Thank you for the thoughtful feedback! I will carve some time out this week to review and take a stab at the requested changes.

[sjbodzo]

I spent some time reviewing the crate to try and understand. Thanks in advance for any pointers and feedback.

Is this about right?

• discovery (and perhaps kube-derive?) are able to translate objects into ApiResource and ApiCapabilities, which includes the /api data we are interested in from k8s
• the referenced PR modifies the ApiResource internals to consolidate ApiCapabilities into it, which introduces some tradeoffs and potential pitfalls (e.g. erasing typed objects from k8s_openapi and comparing them to DynamicObject references, presumably because one path generates capabilities and the other does not)
• Separate from that consolidation, the PR also introduces a trait bound on the associated type Scope with a new trait called Scope in the Resource trait, which is populated using the same mechanisms that discovery uses today..

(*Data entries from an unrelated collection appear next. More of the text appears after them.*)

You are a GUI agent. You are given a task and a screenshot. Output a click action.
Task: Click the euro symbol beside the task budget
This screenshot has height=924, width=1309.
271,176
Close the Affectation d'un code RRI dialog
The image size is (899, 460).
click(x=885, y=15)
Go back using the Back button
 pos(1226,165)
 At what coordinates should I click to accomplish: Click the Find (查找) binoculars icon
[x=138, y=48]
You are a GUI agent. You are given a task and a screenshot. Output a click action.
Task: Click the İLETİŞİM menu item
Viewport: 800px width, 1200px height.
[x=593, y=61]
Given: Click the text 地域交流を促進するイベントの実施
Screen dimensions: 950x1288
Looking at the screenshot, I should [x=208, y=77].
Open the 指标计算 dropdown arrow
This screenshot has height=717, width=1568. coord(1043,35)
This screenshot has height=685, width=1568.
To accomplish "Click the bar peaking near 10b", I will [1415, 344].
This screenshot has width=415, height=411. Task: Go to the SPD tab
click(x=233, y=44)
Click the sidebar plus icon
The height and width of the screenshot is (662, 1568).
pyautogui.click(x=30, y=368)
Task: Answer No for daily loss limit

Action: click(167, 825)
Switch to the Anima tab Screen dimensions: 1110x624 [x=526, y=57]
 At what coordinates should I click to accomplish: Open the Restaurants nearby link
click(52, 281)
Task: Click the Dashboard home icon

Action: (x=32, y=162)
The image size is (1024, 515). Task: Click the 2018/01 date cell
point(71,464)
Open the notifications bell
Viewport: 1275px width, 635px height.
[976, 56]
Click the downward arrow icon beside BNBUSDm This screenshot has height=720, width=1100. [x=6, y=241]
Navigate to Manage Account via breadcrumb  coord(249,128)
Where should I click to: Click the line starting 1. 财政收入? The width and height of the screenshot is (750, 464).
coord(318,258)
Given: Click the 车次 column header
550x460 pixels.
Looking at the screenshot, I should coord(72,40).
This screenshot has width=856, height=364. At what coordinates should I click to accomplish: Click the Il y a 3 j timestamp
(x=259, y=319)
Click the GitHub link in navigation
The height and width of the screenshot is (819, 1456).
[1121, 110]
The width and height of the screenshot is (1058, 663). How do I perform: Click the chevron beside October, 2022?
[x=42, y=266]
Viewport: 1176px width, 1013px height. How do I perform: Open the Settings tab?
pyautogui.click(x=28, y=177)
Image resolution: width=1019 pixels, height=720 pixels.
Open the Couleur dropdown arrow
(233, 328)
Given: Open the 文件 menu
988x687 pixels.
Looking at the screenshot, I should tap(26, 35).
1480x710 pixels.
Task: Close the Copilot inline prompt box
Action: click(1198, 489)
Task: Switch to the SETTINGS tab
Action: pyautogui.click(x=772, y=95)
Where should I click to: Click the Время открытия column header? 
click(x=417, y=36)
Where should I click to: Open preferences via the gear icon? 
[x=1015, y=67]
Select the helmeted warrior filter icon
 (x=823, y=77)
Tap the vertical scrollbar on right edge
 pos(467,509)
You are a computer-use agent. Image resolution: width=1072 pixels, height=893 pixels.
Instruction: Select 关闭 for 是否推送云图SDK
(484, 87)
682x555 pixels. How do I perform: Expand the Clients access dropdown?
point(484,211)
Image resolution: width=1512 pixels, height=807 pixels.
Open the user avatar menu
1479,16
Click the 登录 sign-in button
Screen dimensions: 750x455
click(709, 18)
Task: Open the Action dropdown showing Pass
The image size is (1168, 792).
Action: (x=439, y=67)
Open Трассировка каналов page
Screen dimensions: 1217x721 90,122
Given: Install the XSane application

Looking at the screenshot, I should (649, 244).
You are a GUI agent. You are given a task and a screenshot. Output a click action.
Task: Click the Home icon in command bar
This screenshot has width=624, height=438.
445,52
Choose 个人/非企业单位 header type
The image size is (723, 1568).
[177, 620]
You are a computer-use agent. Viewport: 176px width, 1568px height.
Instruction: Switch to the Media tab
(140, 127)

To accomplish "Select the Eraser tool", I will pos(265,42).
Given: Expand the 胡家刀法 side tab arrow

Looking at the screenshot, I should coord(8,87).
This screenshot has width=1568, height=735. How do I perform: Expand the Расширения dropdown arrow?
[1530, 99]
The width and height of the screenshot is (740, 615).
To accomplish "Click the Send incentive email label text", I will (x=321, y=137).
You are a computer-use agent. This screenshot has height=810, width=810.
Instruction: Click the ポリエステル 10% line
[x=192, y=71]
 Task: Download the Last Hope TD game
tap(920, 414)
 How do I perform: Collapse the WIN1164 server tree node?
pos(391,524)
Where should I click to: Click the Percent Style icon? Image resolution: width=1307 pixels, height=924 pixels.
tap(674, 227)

Is it your recommendation, @clux, that we attempt to bring that Scope trait into this PR? Then we could do something like

pub fn trigger_owners<KOwner, S>(
    stream: S,
    owner_type: KOwner::DynamicType,
    child_type: <S::Ok as Resource>::DynamicType,
) -> impl Stream<Item = Result<ReconcileRequest<KOwner>, S::Error>>
where
    S: TryStream,
    S::Ok: Resource,
    <S::Ok as Resource>::DynamicType: Clone,
    KOwner: Resource,
    KOwner::DynamicType: Clone,
{
    let mapper = move |obj: S::Ok| {
        let meta = obj.meta().clone();
        let ns = match K::is_namespaced(&owner_type) {
            true => meta.namespace,
            false => None,
        };
        let owner_type = owner_type.clone();
        meta.owner_references
            .into_iter()
            .flatten()
            .filter_map(move |owner| ObjectRef::from_owner_ref(ns.as_deref(), &owner, owner_type.clone()))
    };
    trigger_others(stream, mapper, child_type)
}

It is much nicer! Any pointers on adding the Scope trait itself, or if there is a shorter path?

[clux]

Hey, yes, in essence this is what I am proposing! Although it might amount to doing similar things to the linked PR first.
The difficulty of your PR would basically be transferred into getting the scope trait correct + and ensuring we can pass it easily.

The problem with using the Scope as it stands (even if we add methods on ResourceScope directly) is that it cannot be easily passed (it is an associated type and is usually used to constrain via say where K: Resource<Scope = DynamicResourceScope>, but that's not really doable when you have a DynamicType and need to support all variants (as we can't do specialisation). Either the Scope instance need to come from somewhere (multiply arguments throughout controller - horrible), or the scope must be embedded into the DynamicType => ApiResource where we can inspect it and call the .is_namespaced() (or similar) method.

There were some issues that I forget now because it was a long discussion on the PR, so will have to refamiliarise myself a bit, but I think the core thing is still necessary in some form to solve a bunch of related issues - and it also looks like it is necessary to correctly solve this.